ENTRIES PROVIDED:

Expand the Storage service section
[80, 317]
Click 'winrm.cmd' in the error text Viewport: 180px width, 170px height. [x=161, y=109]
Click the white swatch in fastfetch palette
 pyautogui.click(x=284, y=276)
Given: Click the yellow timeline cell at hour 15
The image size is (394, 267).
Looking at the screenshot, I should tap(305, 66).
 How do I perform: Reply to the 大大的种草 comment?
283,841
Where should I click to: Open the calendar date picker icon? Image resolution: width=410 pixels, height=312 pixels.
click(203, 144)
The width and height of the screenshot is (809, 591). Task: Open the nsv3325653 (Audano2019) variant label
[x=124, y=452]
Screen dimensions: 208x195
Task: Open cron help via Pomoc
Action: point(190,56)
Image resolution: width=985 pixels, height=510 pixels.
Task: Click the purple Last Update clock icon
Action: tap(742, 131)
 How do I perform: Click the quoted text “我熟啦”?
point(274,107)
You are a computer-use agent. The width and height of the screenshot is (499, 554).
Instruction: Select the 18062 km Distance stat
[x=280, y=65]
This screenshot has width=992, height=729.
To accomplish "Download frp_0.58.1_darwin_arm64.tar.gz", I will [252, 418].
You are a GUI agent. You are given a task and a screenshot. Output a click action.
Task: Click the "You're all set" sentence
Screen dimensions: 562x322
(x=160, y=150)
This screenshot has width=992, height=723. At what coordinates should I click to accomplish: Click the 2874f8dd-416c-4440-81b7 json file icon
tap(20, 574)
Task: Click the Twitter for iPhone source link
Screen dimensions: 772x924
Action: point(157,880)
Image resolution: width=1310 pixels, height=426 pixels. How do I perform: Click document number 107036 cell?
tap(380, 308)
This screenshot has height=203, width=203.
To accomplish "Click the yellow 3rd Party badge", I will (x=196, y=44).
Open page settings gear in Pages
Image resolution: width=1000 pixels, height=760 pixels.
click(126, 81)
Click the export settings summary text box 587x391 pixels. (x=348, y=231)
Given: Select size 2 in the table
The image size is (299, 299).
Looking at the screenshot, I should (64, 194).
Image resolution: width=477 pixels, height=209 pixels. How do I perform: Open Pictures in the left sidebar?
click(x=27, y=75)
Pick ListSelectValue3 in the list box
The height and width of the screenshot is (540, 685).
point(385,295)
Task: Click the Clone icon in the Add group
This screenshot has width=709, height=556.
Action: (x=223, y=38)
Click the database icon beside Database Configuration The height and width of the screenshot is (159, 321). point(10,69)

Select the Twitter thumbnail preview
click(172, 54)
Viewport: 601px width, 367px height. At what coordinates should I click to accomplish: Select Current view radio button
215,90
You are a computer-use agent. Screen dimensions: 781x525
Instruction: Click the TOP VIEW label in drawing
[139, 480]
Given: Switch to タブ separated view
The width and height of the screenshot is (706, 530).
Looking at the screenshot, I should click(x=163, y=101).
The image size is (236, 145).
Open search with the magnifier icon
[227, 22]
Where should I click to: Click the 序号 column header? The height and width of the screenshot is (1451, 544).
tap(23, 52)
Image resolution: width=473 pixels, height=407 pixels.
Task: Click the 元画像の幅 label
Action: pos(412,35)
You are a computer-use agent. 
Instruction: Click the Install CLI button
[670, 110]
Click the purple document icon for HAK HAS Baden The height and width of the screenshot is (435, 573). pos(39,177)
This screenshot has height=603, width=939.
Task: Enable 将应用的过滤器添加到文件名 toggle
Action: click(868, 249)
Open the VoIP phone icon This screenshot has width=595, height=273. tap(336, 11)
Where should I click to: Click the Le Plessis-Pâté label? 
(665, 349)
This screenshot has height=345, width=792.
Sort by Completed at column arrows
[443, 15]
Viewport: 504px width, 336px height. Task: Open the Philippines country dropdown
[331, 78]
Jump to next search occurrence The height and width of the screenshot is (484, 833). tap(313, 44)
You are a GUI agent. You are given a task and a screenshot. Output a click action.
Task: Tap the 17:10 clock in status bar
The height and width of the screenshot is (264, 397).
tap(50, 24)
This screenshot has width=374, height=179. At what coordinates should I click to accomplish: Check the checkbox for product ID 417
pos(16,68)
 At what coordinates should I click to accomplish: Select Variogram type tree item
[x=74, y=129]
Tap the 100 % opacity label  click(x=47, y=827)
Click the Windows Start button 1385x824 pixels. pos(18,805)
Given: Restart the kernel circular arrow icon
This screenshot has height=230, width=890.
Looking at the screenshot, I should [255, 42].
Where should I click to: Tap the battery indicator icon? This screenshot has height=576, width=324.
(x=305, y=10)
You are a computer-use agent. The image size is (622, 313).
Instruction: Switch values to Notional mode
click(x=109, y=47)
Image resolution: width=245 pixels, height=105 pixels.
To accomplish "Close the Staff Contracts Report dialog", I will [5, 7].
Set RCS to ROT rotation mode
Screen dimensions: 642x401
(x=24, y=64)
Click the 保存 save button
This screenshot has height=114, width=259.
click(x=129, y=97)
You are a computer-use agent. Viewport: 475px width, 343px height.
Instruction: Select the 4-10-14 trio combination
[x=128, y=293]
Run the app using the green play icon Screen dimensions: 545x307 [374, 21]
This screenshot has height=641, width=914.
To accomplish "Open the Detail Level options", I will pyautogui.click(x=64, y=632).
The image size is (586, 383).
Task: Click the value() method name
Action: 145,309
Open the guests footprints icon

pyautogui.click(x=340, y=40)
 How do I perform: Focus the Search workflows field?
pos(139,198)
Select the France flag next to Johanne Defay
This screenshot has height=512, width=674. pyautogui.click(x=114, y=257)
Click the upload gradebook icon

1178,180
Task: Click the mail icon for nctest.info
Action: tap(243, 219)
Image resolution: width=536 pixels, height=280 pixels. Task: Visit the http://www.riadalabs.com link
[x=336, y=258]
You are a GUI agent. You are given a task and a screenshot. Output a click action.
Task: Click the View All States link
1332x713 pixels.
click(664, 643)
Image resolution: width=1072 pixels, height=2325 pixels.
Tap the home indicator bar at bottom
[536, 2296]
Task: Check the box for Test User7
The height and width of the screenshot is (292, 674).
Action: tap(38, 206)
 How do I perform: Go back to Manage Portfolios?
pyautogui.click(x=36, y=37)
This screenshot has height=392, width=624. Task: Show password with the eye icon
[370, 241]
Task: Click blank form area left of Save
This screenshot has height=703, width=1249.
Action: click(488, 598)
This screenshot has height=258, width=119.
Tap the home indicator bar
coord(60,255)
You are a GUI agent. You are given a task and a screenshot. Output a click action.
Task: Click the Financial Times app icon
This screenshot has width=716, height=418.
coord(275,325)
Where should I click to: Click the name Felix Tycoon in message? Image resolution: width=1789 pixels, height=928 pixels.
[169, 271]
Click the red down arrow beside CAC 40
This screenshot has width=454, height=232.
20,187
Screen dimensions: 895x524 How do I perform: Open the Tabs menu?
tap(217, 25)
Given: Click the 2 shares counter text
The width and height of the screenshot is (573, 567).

REQUIRED ACTION:
Reproduce all the data exactly. Include every line.

ANSWER SECTION:
Expand the Storage service section
[80, 317]
Click 'winrm.cmd' in the error text Viewport: 180px width, 170px height. [x=161, y=109]
Click the white swatch in fastfetch palette
 pyautogui.click(x=284, y=276)
Given: Click the yellow timeline cell at hour 15
The image size is (394, 267).
Looking at the screenshot, I should tap(305, 66).
 How do I perform: Reply to the 大大的种草 comment?
283,841
Where should I click to: Open the calendar date picker icon? Image resolution: width=410 pixels, height=312 pixels.
click(203, 144)
The width and height of the screenshot is (809, 591). Task: Open the nsv3325653 (Audano2019) variant label
[x=124, y=452]
Screen dimensions: 208x195
Task: Open cron help via Pomoc
Action: point(190,56)
Image resolution: width=985 pixels, height=510 pixels.
Task: Click the purple Last Update clock icon
Action: tap(742, 131)
 How do I perform: Click the quoted text “我熟啦”?
point(274,107)
You are a computer-use agent. The width and height of the screenshot is (499, 554).
Instruction: Select the 18062 km Distance stat
[x=280, y=65]
This screenshot has width=992, height=729.
To accomplish "Download frp_0.58.1_darwin_arm64.tar.gz", I will [252, 418].
You are a GUI agent. You are given a task and a screenshot. Output a click action.
Task: Click the "You're all set" sentence
Screen dimensions: 562x322
(x=160, y=150)
This screenshot has width=992, height=723. At what coordinates should I click to accomplish: Click the 2874f8dd-416c-4440-81b7 json file icon
tap(20, 574)
Task: Click the Twitter for iPhone source link
Screen dimensions: 772x924
Action: point(157,880)
Image resolution: width=1310 pixels, height=426 pixels. How do I perform: Click document number 107036 cell?
tap(380, 308)
This screenshot has height=203, width=203.
To accomplish "Click the yellow 3rd Party badge", I will (x=196, y=44).
Open page settings gear in Pages
Image resolution: width=1000 pixels, height=760 pixels.
click(126, 81)
Click the export settings summary text box 587x391 pixels. (x=348, y=231)
Given: Select size 2 in the table
The image size is (299, 299).
Looking at the screenshot, I should (64, 194).
Image resolution: width=477 pixels, height=209 pixels. How do I perform: Open Pictures in the left sidebar?
click(x=27, y=75)
Pick ListSelectValue3 in the list box
The height and width of the screenshot is (540, 685).
point(385,295)
Task: Click the Clone icon in the Add group
This screenshot has width=709, height=556.
Action: (x=223, y=38)
Click the database icon beside Database Configuration The height and width of the screenshot is (159, 321). point(10,69)

Select the Twitter thumbnail preview
click(172, 54)
Viewport: 601px width, 367px height. At what coordinates should I click to accomplish: Select Current view radio button
215,90
You are a computer-use agent. Screen dimensions: 781x525
Instruction: Click the TOP VIEW label in drawing
[139, 480]
Given: Switch to タブ separated view
The width and height of the screenshot is (706, 530).
Looking at the screenshot, I should click(x=163, y=101).
The image size is (236, 145).
Open search with the magnifier icon
[227, 22]
Where should I click to: Click the 序号 column header? The height and width of the screenshot is (1451, 544).
tap(23, 52)
Image resolution: width=473 pixels, height=407 pixels.
Task: Click the 元画像の幅 label
Action: pos(412,35)
You are a computer-use agent. 
Instruction: Click the Install CLI button
[670, 110]
Click the purple document icon for HAK HAS Baden The height and width of the screenshot is (435, 573). pos(39,177)
This screenshot has height=603, width=939.
Task: Enable 将应用的过滤器添加到文件名 toggle
Action: click(868, 249)
Open the VoIP phone icon This screenshot has width=595, height=273. tap(336, 11)
Where should I click to: Click the Le Plessis-Pâté label? 
(665, 349)
This screenshot has height=345, width=792.
Sort by Completed at column arrows
[443, 15]
Viewport: 504px width, 336px height. Task: Open the Philippines country dropdown
[331, 78]
Jump to next search occurrence The height and width of the screenshot is (484, 833). tap(313, 44)
You are a GUI agent. You are given a task and a screenshot. Output a click action.
Task: Tap the 17:10 clock in status bar
The height and width of the screenshot is (264, 397).
tap(50, 24)
This screenshot has width=374, height=179. At what coordinates should I click to accomplish: Check the checkbox for product ID 417
pos(16,68)
 At what coordinates should I click to accomplish: Select Variogram type tree item
[x=74, y=129]
Tap the 100 % opacity label  click(x=47, y=827)
Click the Windows Start button 1385x824 pixels. pos(18,805)
Given: Restart the kernel circular arrow icon
This screenshot has height=230, width=890.
Looking at the screenshot, I should [255, 42].
Where should I click to: Tap the battery indicator icon? This screenshot has height=576, width=324.
(x=305, y=10)
You are a computer-use agent. The image size is (622, 313).
Instruction: Switch values to Notional mode
click(x=109, y=47)
Image resolution: width=245 pixels, height=105 pixels.
To accomplish "Close the Staff Contracts Report dialog", I will [5, 7].
Set RCS to ROT rotation mode
Screen dimensions: 642x401
(x=24, y=64)
Click the 保存 save button
This screenshot has height=114, width=259.
click(x=129, y=97)
You are a computer-use agent. Viewport: 475px width, 343px height.
Instruction: Select the 4-10-14 trio combination
[x=128, y=293]
Run the app using the green play icon Screen dimensions: 545x307 [374, 21]
This screenshot has height=641, width=914.
To accomplish "Open the Detail Level options", I will pyautogui.click(x=64, y=632).
The image size is (586, 383).
Task: Click the value() method name
Action: 145,309
Open the guests footprints icon

pyautogui.click(x=340, y=40)
 How do I perform: Focus the Search workflows field?
pos(139,198)
Select the France flag next to Johanne Defay
This screenshot has height=512, width=674. pyautogui.click(x=114, y=257)
Click the upload gradebook icon

1178,180
Task: Click the mail icon for nctest.info
Action: tap(243, 219)
Image resolution: width=536 pixels, height=280 pixels. Task: Visit the http://www.riadalabs.com link
[x=336, y=258]
You are a GUI agent. You are given a task and a screenshot. Output a click action.
Task: Click the View All States link
1332x713 pixels.
click(664, 643)
Image resolution: width=1072 pixels, height=2325 pixels.
Tap the home indicator bar at bottom
[536, 2296]
Task: Check the box for Test User7
The height and width of the screenshot is (292, 674).
Action: tap(38, 206)
 How do I perform: Go back to Manage Portfolios?
pyautogui.click(x=36, y=37)
This screenshot has height=392, width=624. Task: Show password with the eye icon
[370, 241]
Task: Click blank form area left of Save
This screenshot has height=703, width=1249.
Action: click(488, 598)
This screenshot has height=258, width=119.
Tap the home indicator bar
coord(60,255)
You are a GUI agent. You are given a task and a screenshot. Output a click action.
Task: Click the Financial Times app icon
This screenshot has width=716, height=418.
coord(275,325)
Where should I click to: Click the name Felix Tycoon in message? Image resolution: width=1789 pixels, height=928 pixels.
[169, 271]
Click the red down arrow beside CAC 40
This screenshot has width=454, height=232.
20,187
Screen dimensions: 895x524 How do I perform: Open the Tabs menu?
tap(217, 25)
Given: Click the 2 shares counter text
The width and height of the screenshot is (573, 567).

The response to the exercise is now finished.